Piero Atchugarry Gallery, in partnership with Bonacina, is delighted to present, Sintesi, a collaborative exhibition synthesizing the worlds of art and design. Sintesi weaves Bonacina’s 134-year legacy of Italian craftmanship into a harmonious dialogue with thoughtfully selected artworks from the Piero Atchugarry Gallery.

An independent, family-run operation since its inception, Bonacina has been in constant pursuit of sustaining tradition and modernity in its unique furniture-making process. The company takes pride in its specialty of using rattan—a sustainable vine known for its durability and flexibility— and over the years combining rattan’s malleability with other innovative materials, consistently defining their timeless style whilst embracing new ideas. Designed to impress and delight, Bonacina’s furniture defies the limitation that “form follows function” instead of proposing its principle where form and function, like design and art, are inseparable. Sintesi introduces these artisanal pieces within an exhibition space that does not make a distinction between furniture and art but instead finds parallels in the creative process that tie design to art and vice-versa.

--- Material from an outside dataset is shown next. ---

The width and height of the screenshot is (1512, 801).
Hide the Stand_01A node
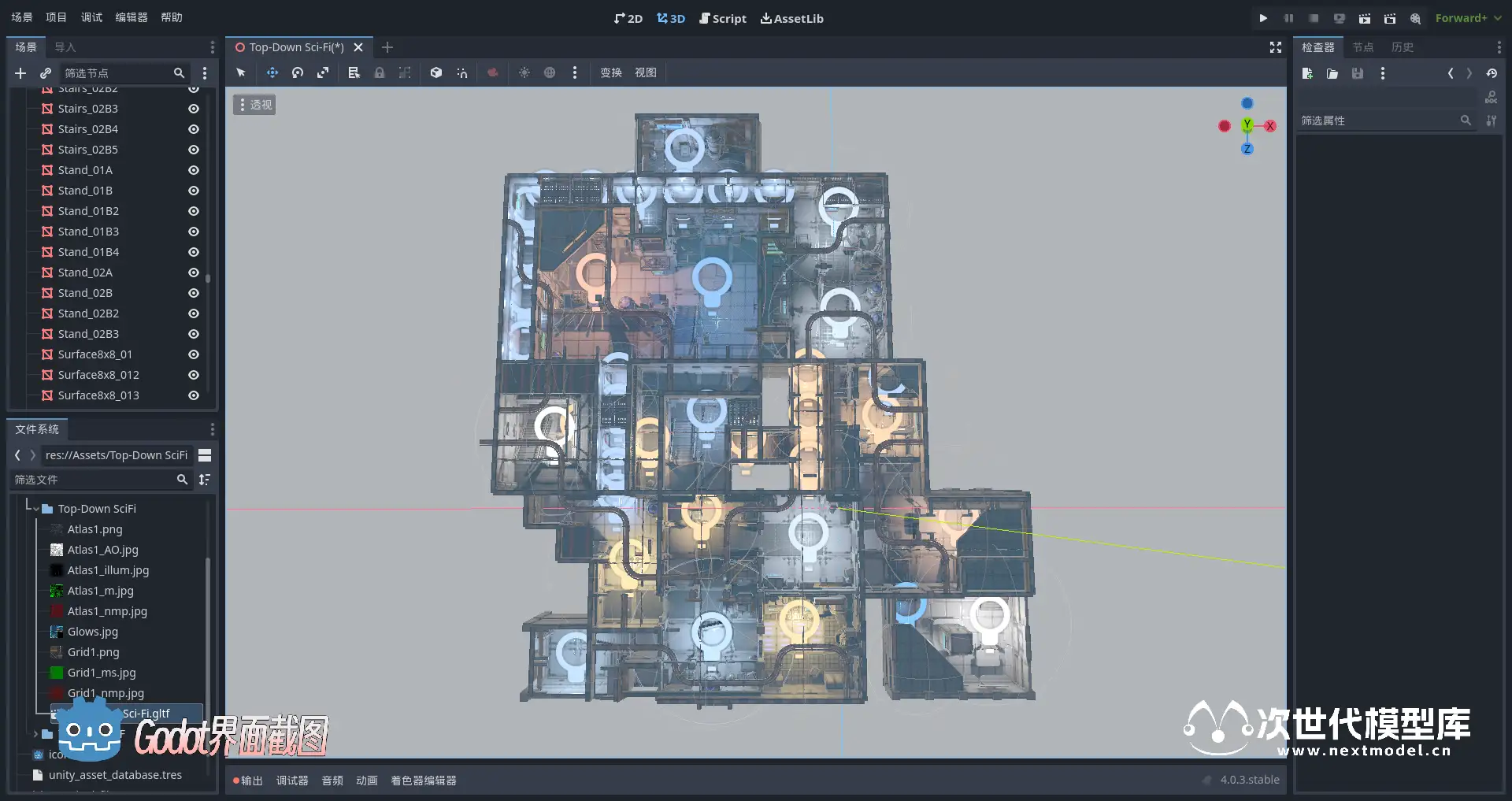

When it comes to the skilled designers who have contributed to a Bonacina creation, their constructive process unequivocally moves in the direction of sculpture, wherein craftsmanship is at the service of an artistic idea. A visceral example is exhibited with the Nastro sofa, created in 1964, by one of Italy’s most inventive designers, Joe Colombo. Lacquered in a striking jade color, coupled with organic lines creating bold, curvaceous forms, Nastro characterizes a distinctly modernist aesthetic, typical of Colombo’s designs. Renowned for his embrace of modern technologies and fascination with futuristic abstract art, Colombo kept “the environment of the future” in mind with nearly everything he created, producing a body of furnishings that spoke to the energy and excitement over the potential of the ‘Space Age’.

The Nastro sofa seamlessly interacts with Consequence (2023), by Arcangelo Sassolino, and Tunel V (2021), by Dagoberto Rodríguez, wherein new technologies and futuristic suggestions play a central role in the overall oeuvre of these three artists. Dagoberto Rodríguez combines architecture, design, and a skilled painterly hand in Tunel V, immersing viewers in an alternate future built from legos, a recurring motif for Rodríguez. Similarly observed with Nastro, Sassolino’s, Consequence leans on research and conceptual design, however, it manifests in large with a focus on materiality and the many ways technology can alter, and even liberate its form. Also exhibited, is Gio Ponti’s celebrated Continuum armchair, created for Bonacina in 1963.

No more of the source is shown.